===== Record excerpts =====
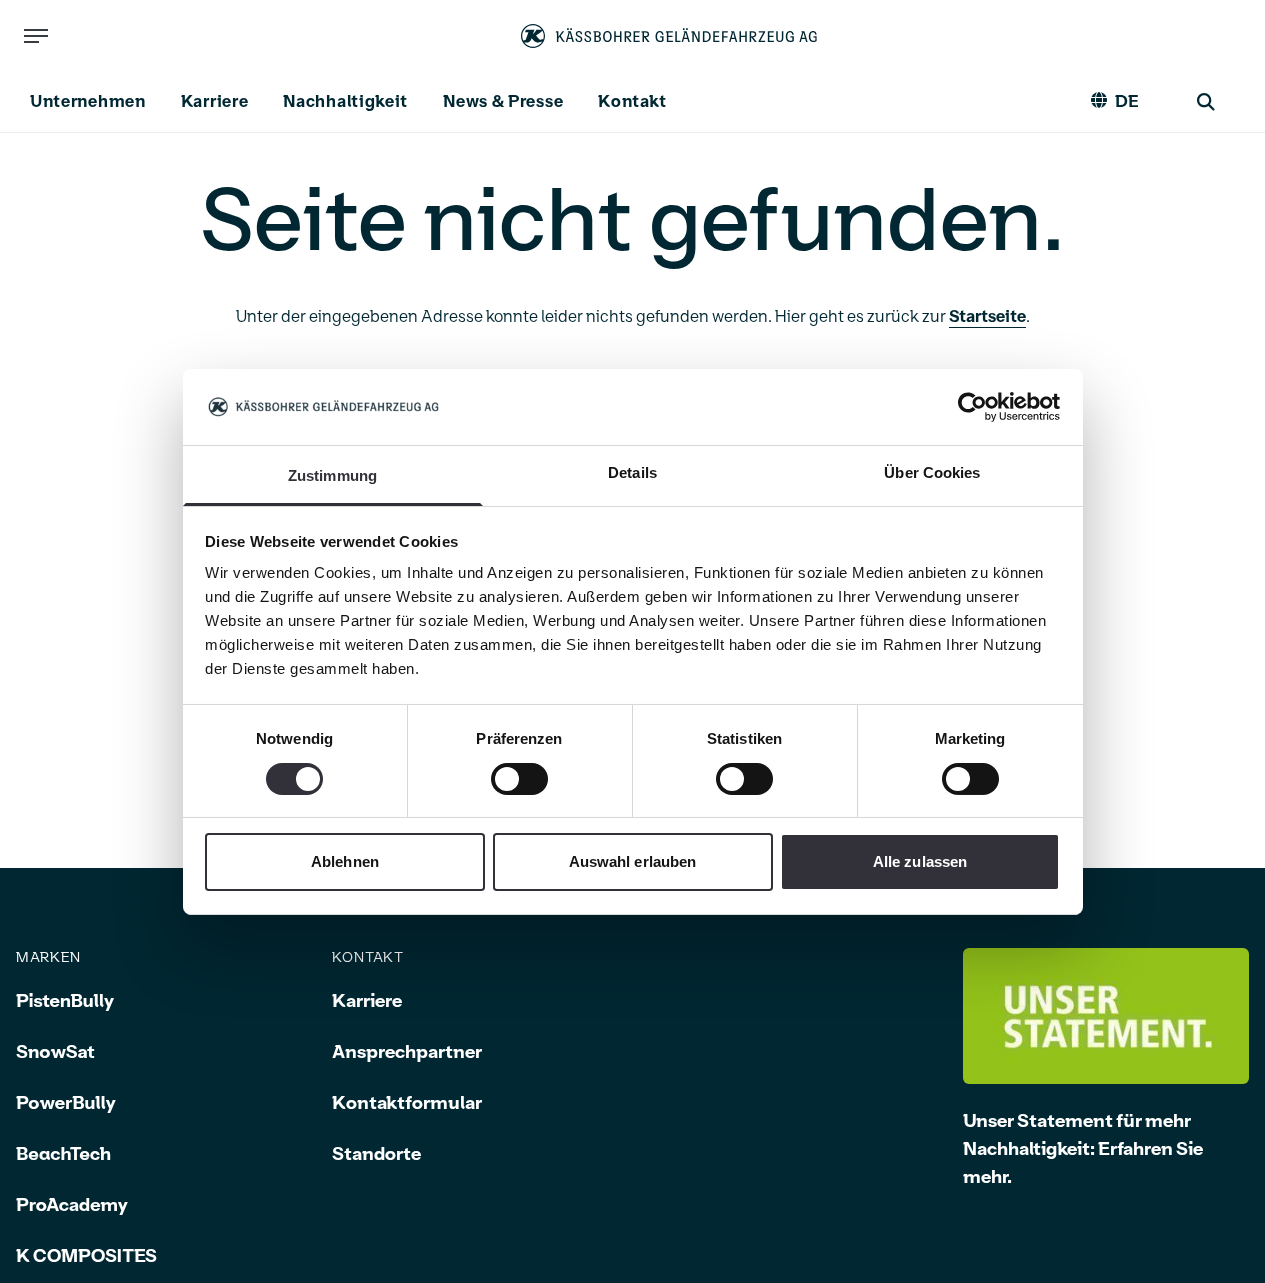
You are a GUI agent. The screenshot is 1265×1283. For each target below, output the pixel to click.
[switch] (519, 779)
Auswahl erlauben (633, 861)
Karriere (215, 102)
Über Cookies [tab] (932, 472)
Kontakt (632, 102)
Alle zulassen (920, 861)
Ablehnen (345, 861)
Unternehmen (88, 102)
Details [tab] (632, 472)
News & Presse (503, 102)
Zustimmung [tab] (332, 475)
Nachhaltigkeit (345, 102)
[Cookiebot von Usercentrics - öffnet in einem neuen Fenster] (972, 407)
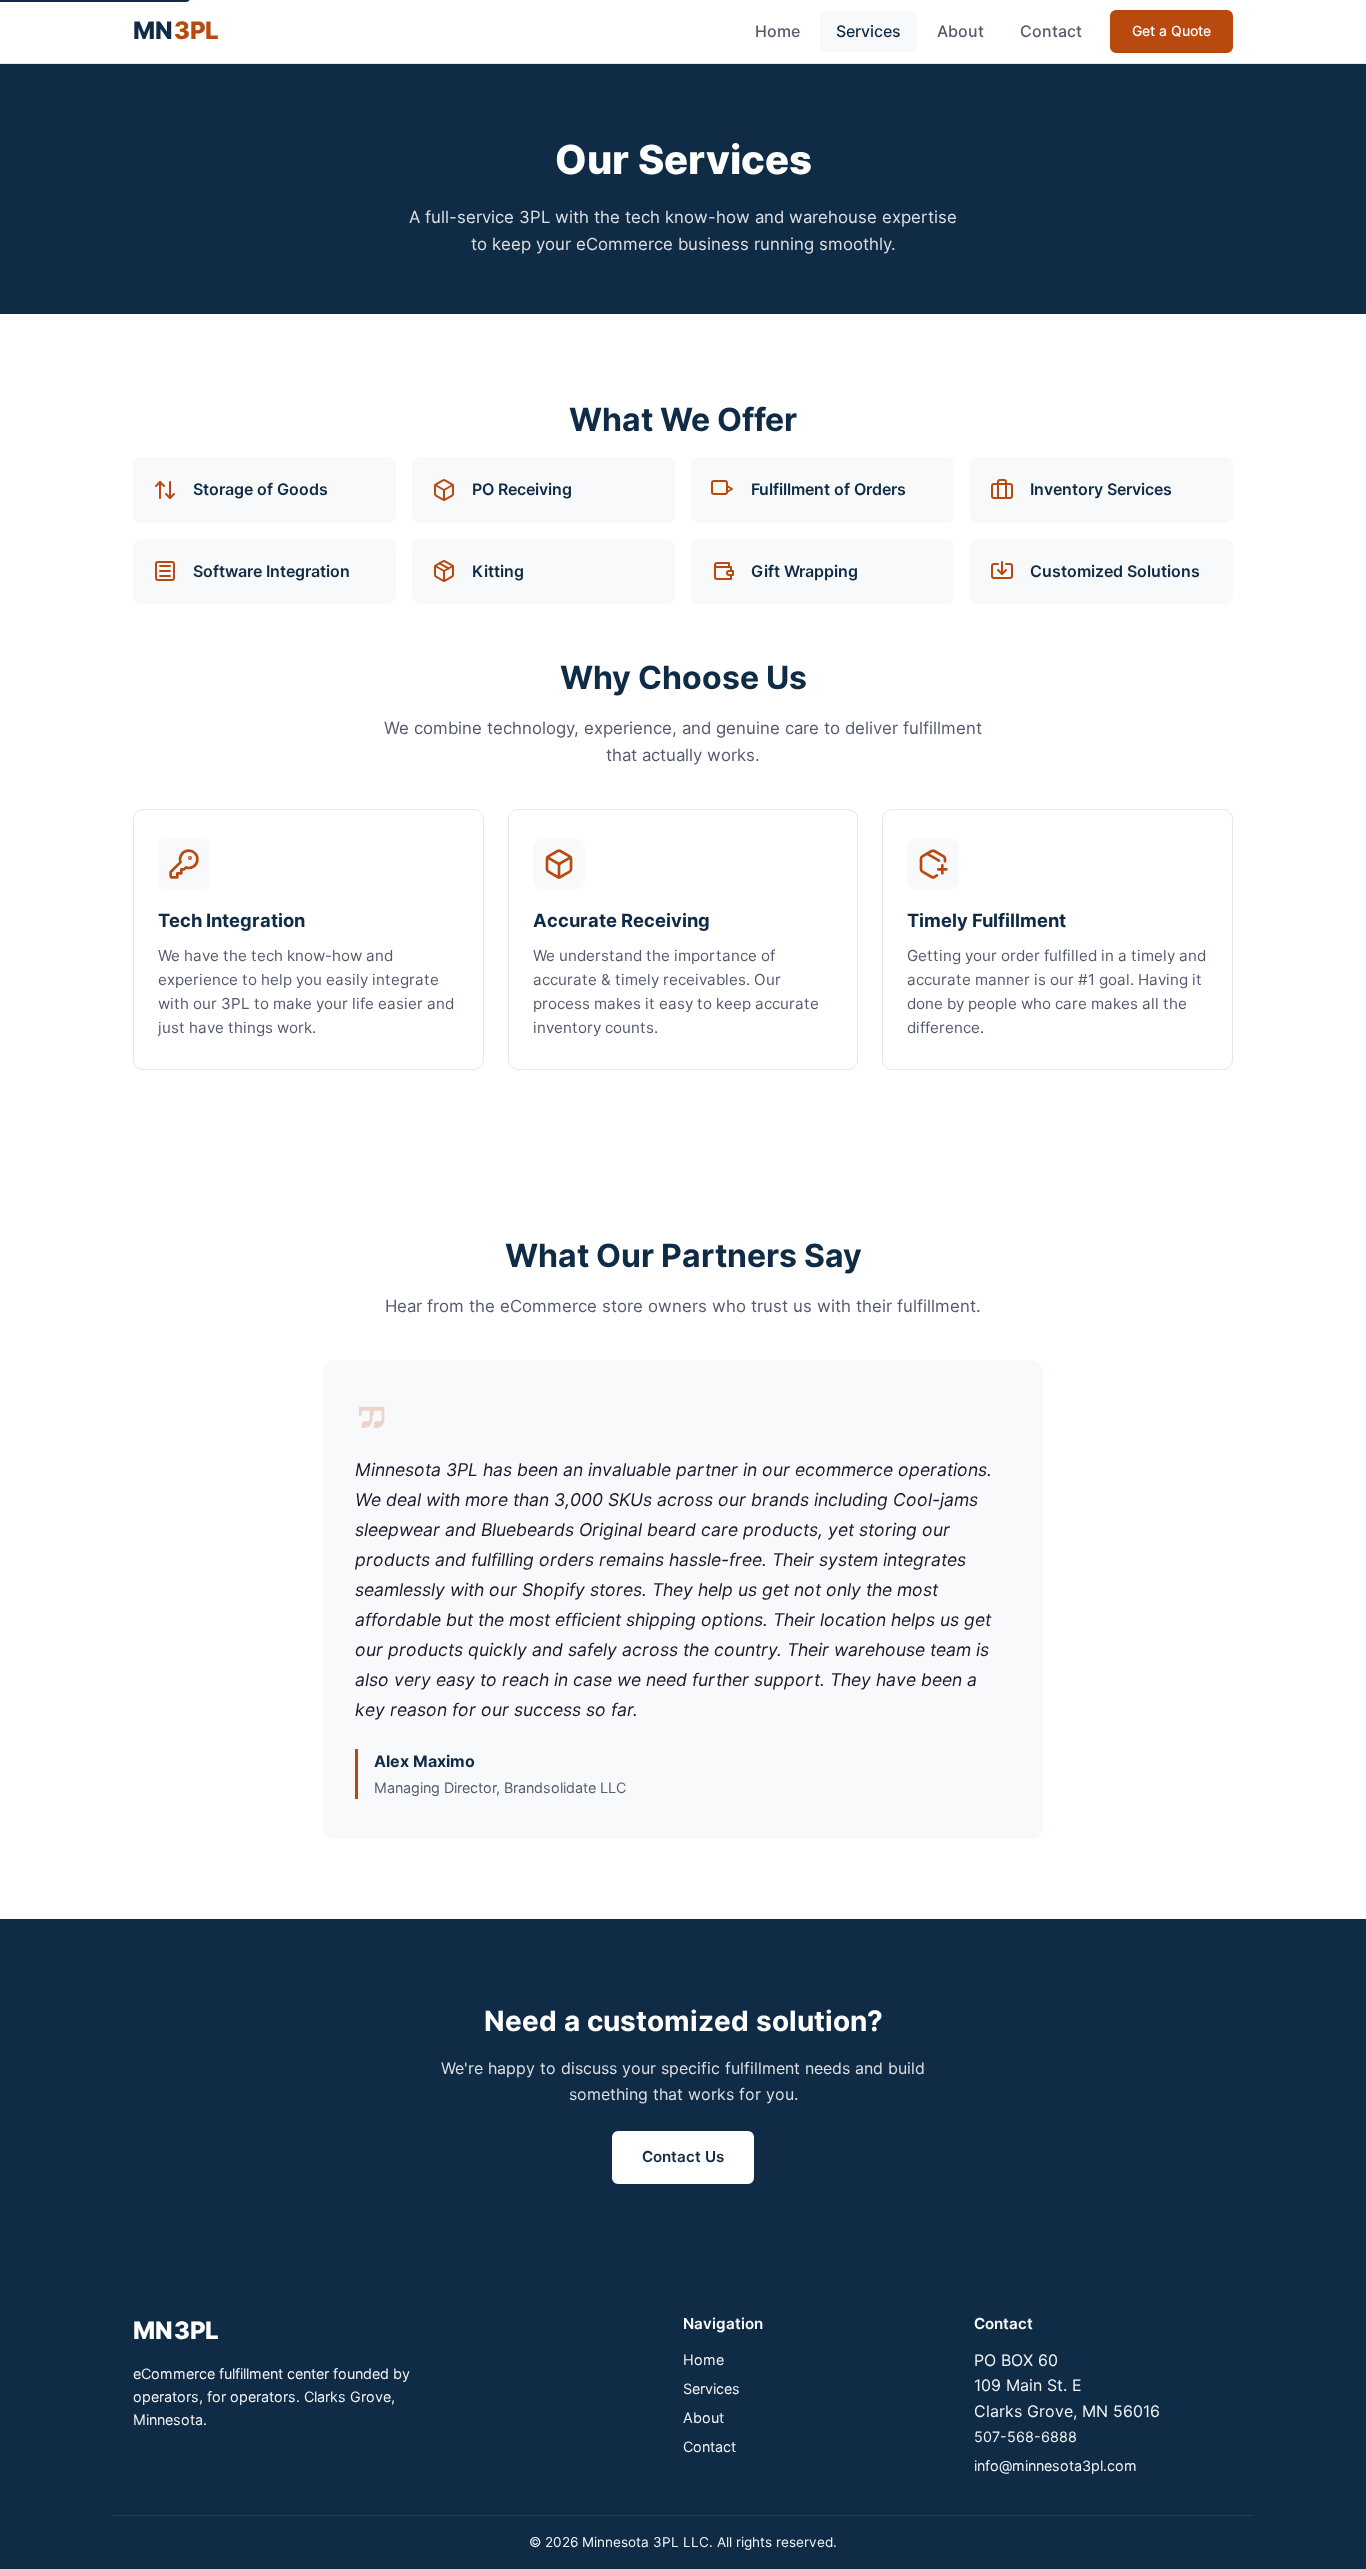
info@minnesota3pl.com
=====
### Task to complete
Your reply should hold only the lines running from the one with "Details [tab] (632, 472)" to the end of the data above, set down exactly, pictures omitted.

### Solution below
Details [tab] (632, 472)
News & Presse (503, 102)
Zustimmung [tab] (332, 475)
Nachhaltigkeit (345, 102)
[Cookiebot von Usercentrics - öffnet in einem neuen Fenster] (972, 407)
info@minnesota3pl.com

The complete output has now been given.